(MATERIALS PROVIDED)
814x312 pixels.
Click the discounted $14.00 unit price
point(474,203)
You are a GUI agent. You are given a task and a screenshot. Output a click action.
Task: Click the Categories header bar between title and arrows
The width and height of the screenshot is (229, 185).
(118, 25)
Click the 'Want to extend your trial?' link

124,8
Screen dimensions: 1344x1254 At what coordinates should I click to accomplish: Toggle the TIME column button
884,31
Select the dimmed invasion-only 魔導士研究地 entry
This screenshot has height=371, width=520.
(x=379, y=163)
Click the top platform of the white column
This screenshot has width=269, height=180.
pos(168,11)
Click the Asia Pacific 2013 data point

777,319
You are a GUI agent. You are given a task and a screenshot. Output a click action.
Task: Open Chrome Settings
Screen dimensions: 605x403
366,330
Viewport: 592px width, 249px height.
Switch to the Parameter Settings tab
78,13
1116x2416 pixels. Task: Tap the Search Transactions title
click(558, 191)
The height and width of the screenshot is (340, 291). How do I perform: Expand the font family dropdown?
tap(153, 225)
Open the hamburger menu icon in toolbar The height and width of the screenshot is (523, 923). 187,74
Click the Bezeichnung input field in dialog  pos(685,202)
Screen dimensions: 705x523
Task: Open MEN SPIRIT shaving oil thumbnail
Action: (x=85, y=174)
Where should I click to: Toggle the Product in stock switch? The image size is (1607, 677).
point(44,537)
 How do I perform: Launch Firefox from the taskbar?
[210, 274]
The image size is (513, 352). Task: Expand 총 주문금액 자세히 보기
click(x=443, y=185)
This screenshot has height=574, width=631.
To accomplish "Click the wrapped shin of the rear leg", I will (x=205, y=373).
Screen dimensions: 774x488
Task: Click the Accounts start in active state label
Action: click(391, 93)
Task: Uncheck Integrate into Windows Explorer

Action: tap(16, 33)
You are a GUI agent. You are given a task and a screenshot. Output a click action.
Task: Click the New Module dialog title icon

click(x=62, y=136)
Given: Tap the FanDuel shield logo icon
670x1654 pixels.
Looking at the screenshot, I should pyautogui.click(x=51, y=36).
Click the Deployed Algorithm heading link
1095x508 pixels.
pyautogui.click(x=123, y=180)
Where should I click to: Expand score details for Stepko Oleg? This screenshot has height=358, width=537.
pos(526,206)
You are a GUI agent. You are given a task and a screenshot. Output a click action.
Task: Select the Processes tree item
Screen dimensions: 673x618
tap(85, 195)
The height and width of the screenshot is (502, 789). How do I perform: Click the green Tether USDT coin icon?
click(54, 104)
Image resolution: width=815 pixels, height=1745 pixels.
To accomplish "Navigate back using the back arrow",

(WHAT IS EXPECTED) Set down again, without any change, the part of the items above that opens with the line containing "Click the 'Want to extend your trial?' link" and closes with the line containing "Action: tap(16, 33)", including both of those lines.

(COMPLETE RESPONSE)
Click the 'Want to extend your trial?' link

124,8
Screen dimensions: 1344x1254 At what coordinates should I click to accomplish: Toggle the TIME column button
884,31
Select the dimmed invasion-only 魔導士研究地 entry
This screenshot has height=371, width=520.
(x=379, y=163)
Click the top platform of the white column
This screenshot has width=269, height=180.
pos(168,11)
Click the Asia Pacific 2013 data point

777,319
You are a GUI agent. You are given a task and a screenshot. Output a click action.
Task: Open Chrome Settings
Screen dimensions: 605x403
366,330
Viewport: 592px width, 249px height.
Switch to the Parameter Settings tab
78,13
1116x2416 pixels. Task: Tap the Search Transactions title
click(558, 191)
The height and width of the screenshot is (340, 291). How do I perform: Expand the font family dropdown?
tap(153, 225)
Open the hamburger menu icon in toolbar The height and width of the screenshot is (523, 923). 187,74
Click the Bezeichnung input field in dialog  pos(685,202)
Screen dimensions: 705x523
Task: Open MEN SPIRIT shaving oil thumbnail
Action: (x=85, y=174)
Where should I click to: Toggle the Product in stock switch? The image size is (1607, 677).
point(44,537)
 How do I perform: Launch Firefox from the taskbar?
[210, 274]
The image size is (513, 352). Task: Expand 총 주문금액 자세히 보기
click(x=443, y=185)
This screenshot has height=574, width=631.
To accomplish "Click the wrapped shin of the rear leg", I will (x=205, y=373).
Screen dimensions: 774x488
Task: Click the Accounts start in active state label
Action: click(391, 93)
Task: Uncheck Integrate into Windows Explorer

Action: tap(16, 33)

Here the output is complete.